Top of Entries shown

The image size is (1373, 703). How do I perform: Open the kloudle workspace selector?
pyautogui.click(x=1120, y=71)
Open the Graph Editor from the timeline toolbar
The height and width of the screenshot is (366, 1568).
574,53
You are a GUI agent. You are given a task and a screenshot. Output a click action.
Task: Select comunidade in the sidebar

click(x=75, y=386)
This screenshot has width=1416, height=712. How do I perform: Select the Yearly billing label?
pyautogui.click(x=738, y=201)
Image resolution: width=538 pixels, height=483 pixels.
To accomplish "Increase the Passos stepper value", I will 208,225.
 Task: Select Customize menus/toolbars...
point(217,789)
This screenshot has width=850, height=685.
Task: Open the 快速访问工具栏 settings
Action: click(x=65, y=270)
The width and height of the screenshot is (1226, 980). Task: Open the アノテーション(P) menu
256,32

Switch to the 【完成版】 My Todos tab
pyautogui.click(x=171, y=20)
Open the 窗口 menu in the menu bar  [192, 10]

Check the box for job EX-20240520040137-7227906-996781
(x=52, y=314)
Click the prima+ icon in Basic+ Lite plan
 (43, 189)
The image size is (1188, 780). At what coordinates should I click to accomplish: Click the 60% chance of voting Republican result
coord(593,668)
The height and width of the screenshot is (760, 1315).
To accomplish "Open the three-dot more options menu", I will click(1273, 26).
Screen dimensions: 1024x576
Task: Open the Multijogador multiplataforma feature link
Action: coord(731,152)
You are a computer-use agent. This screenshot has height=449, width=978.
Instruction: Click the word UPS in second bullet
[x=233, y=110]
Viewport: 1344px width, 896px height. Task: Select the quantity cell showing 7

Bottom of Entries shown

* Work to be completed
Please return all lines from the records that hold the word "agent".

* Written solution
You are a GUI agent. You are given a task and a screenshot. Output a click action.
You are a computer-use agent. This screenshot has height=449, width=978.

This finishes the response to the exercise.